───── THE RECORDS ─────

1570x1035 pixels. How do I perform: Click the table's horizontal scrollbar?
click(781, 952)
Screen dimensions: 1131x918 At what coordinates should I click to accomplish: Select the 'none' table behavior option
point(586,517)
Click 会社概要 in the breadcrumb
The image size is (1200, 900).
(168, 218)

─────

TO DO:
Once you have read the records, output each one exactly as written.

YOUR RESPONSE:
1570x1035 pixels. How do I perform: Click the table's horizontal scrollbar?
click(781, 952)
Screen dimensions: 1131x918 At what coordinates should I click to accomplish: Select the 'none' table behavior option
point(586,517)
Click 会社概要 in the breadcrumb
The image size is (1200, 900).
(168, 218)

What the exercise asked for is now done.